Mulgarath deu um sorriso largo.
— Vocês, os humanos, pegam tudo e ficam com a melhor parte. Vocês habitam palácios, fazem banquetes, vestem-se com a mais pura seda, veludo e gostam da realeza. Nós, que somos eternos, que temos a magia, o poder, precisamos nos esconder e deixar que sua espécie nos mantenha presos sob a terra. Chega!
“Há muito tempo venho planejando isso. Primeiro, pensei que teria que esperar que os dragões crescessem. O tempo está ao meu favor. Mas, com o Guia, fui capaz de acelerar o plano. Se eles forem alimentados com bastante leite, os dragões ficam dóceis, você sabe. E eu tenho certeza de que agora vocês já perceberam como o leite acelera o crescimento deles e aumenta sua força.
“Os elfos são muito frágeis para deter-me e os humanos nunca adivinham o que está por vir. Chegou a minha hora — a era de Mulgarath! A era dos goblins! A Terra terá um novo senhor!”
Jared inclinou a cabeça, esperando que Mulgarath estivesse muito distraído enquanto falava para reparar, e sussurrou para Tibério em seu gorro:
— Tibério, você consegue fazer com que as correntes da escada fiquem presas nas pernas de Mallory e Simon?
Tibério deu uma risadinha e sussurrou de volta:
— Eu teria que cair no chão, sem despertar atenção.
— Vou continuar com essa conversa — sussurrou Jared, depois, ergueu a voz, dirigindo-se ao ogro. — Então, por que você teve que matar todos os anões? Eu não compreendo. Eles queriam ajudá-lo.
— Eles tinham esse sonho de construir um mundo de ouro e ferro. Mas que graça tem governar um mundo assim? Não, eu quero um mundo de carne e osso.
O ogro sorriu novamente, como se estivesse gostando de ouvir a própria voz, depois olhou para Jared.
— Chega de conversa. Venha cá.
— E o Guia? — perguntou Jared. — Pelo menos me conte onde é que ele está.
— Acho que não — disse Mulgarath. — Agora, ele já está fora de seu alcance.
— Só queria saber como eu poderia ter encontrado esse livro — disse Jared.
Um sorriso cruel deformou as feições do ogro.
— Realmente, se você tivesse sido mais esperto, poderia ter encontrado o livro. É uma pena que você não passe de uma criança humana, você não é páreo para mim. O livro ficou o tempo todo debaixo do meu trono.

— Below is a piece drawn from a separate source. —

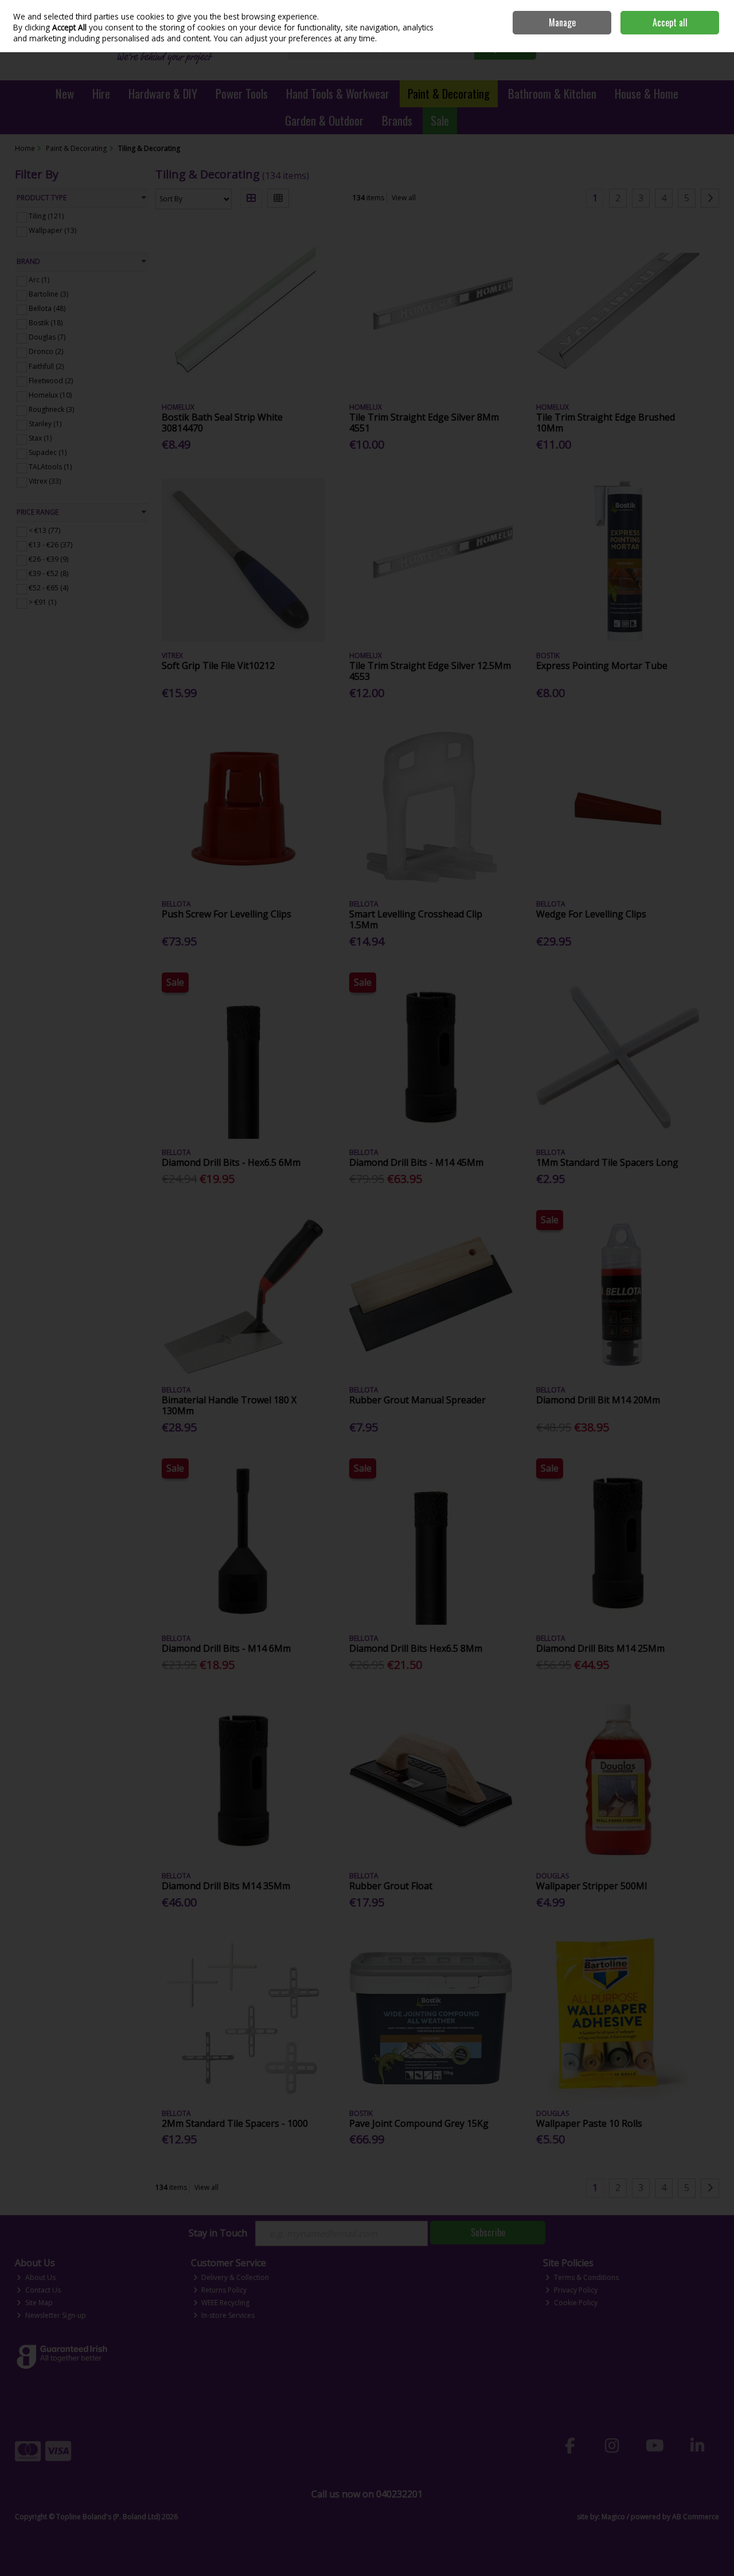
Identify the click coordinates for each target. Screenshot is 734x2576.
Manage (562, 22)
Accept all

— Você sabe — disse Jared — que matamos seus dragões. Espero que isso não tenha atrapalhado muito seu plano genial.
Mulgarath pareceu ficar sinceramente surpreso. Depois sua testa franziu de ódio.
Do canto dos olhos, Jared podia ver as correntes deslizando pelo chão como se fossem serpentes. Uma delas enroscou-se na perna de Mallory, outra prendeu a cintura de Simon. Quando o metal tocou sua pele, Mallory estremeceu. Uma terceira corrente prendeu o tornozelo de Mulgarath e Jared torceu para que o ogro não percebesse isso.
Mas a pausa de Jared foi o suficiente para atrair a atenção de Mulgarath. Ele olhou para baixo e avistou Tibério correndo pelo chão. O ogro chutou o gnomo, o pé gigante jogando Tibério para outro lado da sala, e o gnomo caiu ao lado da sra. Grace. As correntes pararam de se movimentar.
— O que é isso? — berrou Mulgarath, pisando nas correntes de seu pé. — Vocês querem me enganar?
Jared correu para a frente e agarrou a espada prateada de Mallory. 
Mulgarath riu e derrubou Simon e Mallory do balcão. Ambos gritaram e depois ficaram quietos, enquanto a mãe não parava mais de gritar. Jared não sabia se as correntes haviam resistido. Ele não sabia de nada.
Jared pensou que fosse vomitar. O ódio o dominava. Tudo lhe parecia pequeno e distante. Sentia o peso da espada em suas mãos como se fosse a única coisa real do mundo. Ele a ergueu. Alguém chamava seu nome ao longe, mas ele não se importava. Nada mais tinha importância.
Foi quando estava para dar o golpe que percebeu a satisfação na cara do ogro — como se estivesse fazendo justamente o que Mulgarath esperava... como se Jared fosse uma marionete em suas mãos. Se ele desse um golpe com a espada, teria que enfrentar o ogro na base da força e a criatura o venceria.
Subitamente, Jared mudou a direção do golpe e apontou a espada para o pé de Mulgarath, ferindo-o.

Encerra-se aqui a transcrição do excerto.